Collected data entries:
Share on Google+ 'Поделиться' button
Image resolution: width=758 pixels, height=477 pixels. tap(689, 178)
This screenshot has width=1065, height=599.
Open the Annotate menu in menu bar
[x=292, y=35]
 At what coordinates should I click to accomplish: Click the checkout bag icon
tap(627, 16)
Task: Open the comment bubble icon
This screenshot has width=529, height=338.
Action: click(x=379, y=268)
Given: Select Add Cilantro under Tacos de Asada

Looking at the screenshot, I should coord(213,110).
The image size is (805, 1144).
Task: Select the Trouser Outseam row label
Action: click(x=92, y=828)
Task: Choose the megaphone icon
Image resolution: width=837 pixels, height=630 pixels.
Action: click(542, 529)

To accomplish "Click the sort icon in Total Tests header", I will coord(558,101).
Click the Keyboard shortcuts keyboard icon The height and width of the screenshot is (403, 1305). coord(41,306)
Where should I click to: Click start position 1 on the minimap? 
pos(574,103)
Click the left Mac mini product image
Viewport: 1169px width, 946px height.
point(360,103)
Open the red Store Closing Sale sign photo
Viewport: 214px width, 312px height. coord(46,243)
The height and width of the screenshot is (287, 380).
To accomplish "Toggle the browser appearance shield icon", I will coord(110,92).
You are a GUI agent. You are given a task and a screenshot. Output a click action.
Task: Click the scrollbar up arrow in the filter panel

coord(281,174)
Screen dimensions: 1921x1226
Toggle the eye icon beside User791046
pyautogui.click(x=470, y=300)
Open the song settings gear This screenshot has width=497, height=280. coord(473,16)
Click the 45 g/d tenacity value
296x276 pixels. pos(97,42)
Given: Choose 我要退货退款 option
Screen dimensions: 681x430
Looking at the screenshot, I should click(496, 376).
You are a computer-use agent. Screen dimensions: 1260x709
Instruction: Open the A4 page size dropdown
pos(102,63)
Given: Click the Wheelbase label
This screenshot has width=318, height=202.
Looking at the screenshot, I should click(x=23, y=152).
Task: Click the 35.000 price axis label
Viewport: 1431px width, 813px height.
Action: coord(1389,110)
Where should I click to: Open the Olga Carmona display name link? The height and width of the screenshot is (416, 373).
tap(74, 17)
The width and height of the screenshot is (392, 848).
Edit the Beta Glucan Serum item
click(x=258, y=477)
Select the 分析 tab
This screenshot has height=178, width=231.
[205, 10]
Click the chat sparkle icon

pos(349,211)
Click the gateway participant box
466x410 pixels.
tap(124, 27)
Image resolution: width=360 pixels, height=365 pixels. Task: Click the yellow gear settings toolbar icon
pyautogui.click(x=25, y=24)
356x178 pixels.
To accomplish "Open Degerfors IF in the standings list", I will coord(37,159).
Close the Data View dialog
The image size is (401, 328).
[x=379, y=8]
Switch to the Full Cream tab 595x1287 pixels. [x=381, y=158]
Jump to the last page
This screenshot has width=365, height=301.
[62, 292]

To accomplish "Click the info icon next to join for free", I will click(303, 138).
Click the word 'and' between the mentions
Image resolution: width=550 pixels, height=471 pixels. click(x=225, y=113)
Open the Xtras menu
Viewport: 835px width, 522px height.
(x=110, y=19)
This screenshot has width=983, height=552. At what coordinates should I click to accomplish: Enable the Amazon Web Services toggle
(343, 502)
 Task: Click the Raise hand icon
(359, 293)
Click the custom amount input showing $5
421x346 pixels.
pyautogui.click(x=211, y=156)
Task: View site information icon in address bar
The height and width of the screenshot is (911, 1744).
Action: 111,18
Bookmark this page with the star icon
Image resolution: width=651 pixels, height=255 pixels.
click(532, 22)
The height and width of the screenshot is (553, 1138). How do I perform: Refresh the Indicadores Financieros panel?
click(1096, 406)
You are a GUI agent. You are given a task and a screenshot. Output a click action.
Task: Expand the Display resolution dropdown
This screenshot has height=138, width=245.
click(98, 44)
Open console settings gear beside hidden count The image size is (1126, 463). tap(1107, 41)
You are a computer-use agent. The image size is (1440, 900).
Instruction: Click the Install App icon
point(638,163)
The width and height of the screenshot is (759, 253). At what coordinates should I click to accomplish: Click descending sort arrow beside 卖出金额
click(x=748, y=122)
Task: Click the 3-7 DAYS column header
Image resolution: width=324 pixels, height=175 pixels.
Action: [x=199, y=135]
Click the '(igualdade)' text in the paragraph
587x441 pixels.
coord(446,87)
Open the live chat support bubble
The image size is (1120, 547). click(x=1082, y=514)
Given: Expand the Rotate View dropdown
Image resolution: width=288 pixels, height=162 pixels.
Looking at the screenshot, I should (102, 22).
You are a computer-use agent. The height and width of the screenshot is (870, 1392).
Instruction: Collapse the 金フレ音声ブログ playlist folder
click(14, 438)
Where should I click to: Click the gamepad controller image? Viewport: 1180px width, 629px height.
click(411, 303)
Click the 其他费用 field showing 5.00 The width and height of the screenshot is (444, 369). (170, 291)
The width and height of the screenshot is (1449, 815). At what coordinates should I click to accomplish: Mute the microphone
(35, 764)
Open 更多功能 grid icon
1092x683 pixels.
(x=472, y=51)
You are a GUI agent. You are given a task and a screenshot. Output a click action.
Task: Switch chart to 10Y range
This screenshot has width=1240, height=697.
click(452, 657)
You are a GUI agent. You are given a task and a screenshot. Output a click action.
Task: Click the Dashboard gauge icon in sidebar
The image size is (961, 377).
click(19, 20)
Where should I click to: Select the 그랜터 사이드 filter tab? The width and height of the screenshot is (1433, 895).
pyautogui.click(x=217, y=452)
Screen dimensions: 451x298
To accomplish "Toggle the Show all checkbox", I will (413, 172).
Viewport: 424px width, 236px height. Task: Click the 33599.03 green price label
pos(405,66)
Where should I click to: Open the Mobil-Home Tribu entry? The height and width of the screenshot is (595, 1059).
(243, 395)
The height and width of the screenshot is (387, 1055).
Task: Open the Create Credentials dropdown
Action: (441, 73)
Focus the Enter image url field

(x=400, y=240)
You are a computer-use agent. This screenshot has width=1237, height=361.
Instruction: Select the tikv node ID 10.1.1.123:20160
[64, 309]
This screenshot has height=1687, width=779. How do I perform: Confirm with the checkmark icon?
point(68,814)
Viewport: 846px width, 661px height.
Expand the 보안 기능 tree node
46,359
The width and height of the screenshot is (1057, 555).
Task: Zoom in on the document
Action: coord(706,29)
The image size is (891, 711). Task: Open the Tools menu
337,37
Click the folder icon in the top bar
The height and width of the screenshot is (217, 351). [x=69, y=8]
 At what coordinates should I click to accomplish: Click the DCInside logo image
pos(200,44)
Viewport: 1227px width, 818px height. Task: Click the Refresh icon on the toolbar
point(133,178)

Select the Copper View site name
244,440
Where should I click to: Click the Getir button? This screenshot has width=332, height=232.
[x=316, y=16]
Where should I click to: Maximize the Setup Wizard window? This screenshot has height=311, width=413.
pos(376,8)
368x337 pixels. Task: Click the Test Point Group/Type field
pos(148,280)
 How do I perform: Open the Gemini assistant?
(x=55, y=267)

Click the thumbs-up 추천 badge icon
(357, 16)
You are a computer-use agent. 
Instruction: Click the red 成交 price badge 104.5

## Exercise requirements
Pull out each record as written and restate it exactly.

## Problem solution
Share on Google+ 'Поделиться' button
Image resolution: width=758 pixels, height=477 pixels. tap(689, 178)
This screenshot has width=1065, height=599.
Open the Annotate menu in menu bar
[x=292, y=35]
 At what coordinates should I click to accomplish: Click the checkout bag icon
tap(627, 16)
Task: Open the comment bubble icon
This screenshot has width=529, height=338.
Action: click(x=379, y=268)
Given: Select Add Cilantro under Tacos de Asada

Looking at the screenshot, I should coord(213,110).
The image size is (805, 1144).
Task: Select the Trouser Outseam row label
Action: click(x=92, y=828)
Task: Choose the megaphone icon
Image resolution: width=837 pixels, height=630 pixels.
Action: click(542, 529)

To accomplish "Click the sort icon in Total Tests header", I will coord(558,101).
Click the Keyboard shortcuts keyboard icon The height and width of the screenshot is (403, 1305). coord(41,306)
Where should I click to: Click start position 1 on the minimap? 
pos(574,103)
Click the left Mac mini product image
Viewport: 1169px width, 946px height.
point(360,103)
Open the red Store Closing Sale sign photo
Viewport: 214px width, 312px height. coord(46,243)
The height and width of the screenshot is (287, 380).
To accomplish "Toggle the browser appearance shield icon", I will coord(110,92).
You are a GUI agent. You are given a task and a screenshot. Output a click action.
Task: Click the scrollbar up arrow in the filter panel

coord(281,174)
Screen dimensions: 1921x1226
Toggle the eye icon beside User791046
pyautogui.click(x=470, y=300)
Open the song settings gear This screenshot has width=497, height=280. coord(473,16)
Click the 45 g/d tenacity value
296x276 pixels. pos(97,42)
Given: Choose 我要退货退款 option
Screen dimensions: 681x430
Looking at the screenshot, I should click(496, 376).
You are a computer-use agent. Screen dimensions: 1260x709
Instruction: Open the A4 page size dropdown
pos(102,63)
Given: Click the Wheelbase label
This screenshot has width=318, height=202.
Looking at the screenshot, I should click(x=23, y=152).
Task: Click the 35.000 price axis label
Viewport: 1431px width, 813px height.
Action: coord(1389,110)
Where should I click to: Open the Olga Carmona display name link? The height and width of the screenshot is (416, 373).
tap(74, 17)
The width and height of the screenshot is (392, 848).
Edit the Beta Glucan Serum item
click(x=258, y=477)
Select the 分析 tab
This screenshot has height=178, width=231.
[205, 10]
Click the chat sparkle icon

pos(349,211)
Click the gateway participant box
466x410 pixels.
tap(124, 27)
Image resolution: width=360 pixels, height=365 pixels. Task: Click the yellow gear settings toolbar icon
pyautogui.click(x=25, y=24)
356x178 pixels.
To accomplish "Open Degerfors IF in the standings list", I will coord(37,159).
Close the Data View dialog
The image size is (401, 328).
[x=379, y=8]
Switch to the Full Cream tab 595x1287 pixels. [x=381, y=158]
Jump to the last page
This screenshot has width=365, height=301.
[62, 292]

To accomplish "Click the info icon next to join for free", I will click(303, 138).
Click the word 'and' between the mentions
Image resolution: width=550 pixels, height=471 pixels. click(x=225, y=113)
Open the Xtras menu
Viewport: 835px width, 522px height.
(x=110, y=19)
This screenshot has width=983, height=552. At what coordinates should I click to accomplish: Enable the Amazon Web Services toggle
(343, 502)
 Task: Click the Raise hand icon
(359, 293)
Click the custom amount input showing $5
421x346 pixels.
pyautogui.click(x=211, y=156)
Task: View site information icon in address bar
The height and width of the screenshot is (911, 1744).
Action: 111,18
Bookmark this page with the star icon
Image resolution: width=651 pixels, height=255 pixels.
click(532, 22)
The height and width of the screenshot is (553, 1138). How do I perform: Refresh the Indicadores Financieros panel?
click(1096, 406)
You are a GUI agent. You are given a task and a screenshot. Output a click action.
Task: Expand the Display resolution dropdown
This screenshot has height=138, width=245.
click(98, 44)
Open console settings gear beside hidden count The image size is (1126, 463). tap(1107, 41)
You are a computer-use agent. The image size is (1440, 900).
Instruction: Click the Install App icon
point(638,163)
The width and height of the screenshot is (759, 253). At what coordinates should I click to accomplish: Click descending sort arrow beside 卖出金额
click(x=748, y=122)
Task: Click the 3-7 DAYS column header
Image resolution: width=324 pixels, height=175 pixels.
Action: [x=199, y=135]
Click the '(igualdade)' text in the paragraph
587x441 pixels.
coord(446,87)
Open the live chat support bubble
The image size is (1120, 547). click(x=1082, y=514)
Given: Expand the Rotate View dropdown
Image resolution: width=288 pixels, height=162 pixels.
Looking at the screenshot, I should (102, 22).
You are a computer-use agent. The height and width of the screenshot is (870, 1392).
Instruction: Collapse the 金フレ音声ブログ playlist folder
click(14, 438)
Where should I click to: Click the gamepad controller image? Viewport: 1180px width, 629px height.
click(411, 303)
Click the 其他费用 field showing 5.00 The width and height of the screenshot is (444, 369). (170, 291)
The width and height of the screenshot is (1449, 815). At what coordinates should I click to accomplish: Mute the microphone
(35, 764)
Open 更多功能 grid icon
1092x683 pixels.
(x=472, y=51)
You are a GUI agent. You are given a task and a screenshot. Output a click action.
Task: Switch chart to 10Y range
This screenshot has width=1240, height=697.
click(452, 657)
You are a GUI agent. You are given a task and a screenshot. Output a click action.
Task: Click the Dashboard gauge icon in sidebar
The image size is (961, 377).
click(19, 20)
Where should I click to: Select the 그랜터 사이드 filter tab? The width and height of the screenshot is (1433, 895).
pyautogui.click(x=217, y=452)
Screen dimensions: 451x298
To accomplish "Toggle the Show all checkbox", I will (413, 172).
Viewport: 424px width, 236px height. Task: Click the 33599.03 green price label
pos(405,66)
Where should I click to: Open the Mobil-Home Tribu entry? The height and width of the screenshot is (595, 1059).
(243, 395)
The height and width of the screenshot is (387, 1055).
Task: Open the Create Credentials dropdown
Action: (441, 73)
Focus the Enter image url field

(x=400, y=240)
You are a computer-use agent. This screenshot has width=1237, height=361.
Instruction: Select the tikv node ID 10.1.1.123:20160
[64, 309]
This screenshot has height=1687, width=779. How do I perform: Confirm with the checkmark icon?
point(68,814)
Viewport: 846px width, 661px height.
Expand the 보안 기능 tree node
46,359
The width and height of the screenshot is (1057, 555).
Task: Zoom in on the document
Action: coord(706,29)
The image size is (891, 711). Task: Open the Tools menu
337,37
Click the folder icon in the top bar
The height and width of the screenshot is (217, 351). [x=69, y=8]
 At what coordinates should I click to accomplish: Click the DCInside logo image
pos(200,44)
Viewport: 1227px width, 818px height. Task: Click the Refresh icon on the toolbar
point(133,178)

Select the Copper View site name
244,440
Where should I click to: Click the Getir button? This screenshot has width=332, height=232.
[x=316, y=16]
Where should I click to: Maximize the Setup Wizard window? This screenshot has height=311, width=413.
pos(376,8)
368x337 pixels. Task: Click the Test Point Group/Type field
pos(148,280)
 How do I perform: Open the Gemini assistant?
(x=55, y=267)

Click the thumbs-up 추천 badge icon
(357, 16)
You are a computer-use agent. 
Instruction: Click the red 成交 price badge 104.5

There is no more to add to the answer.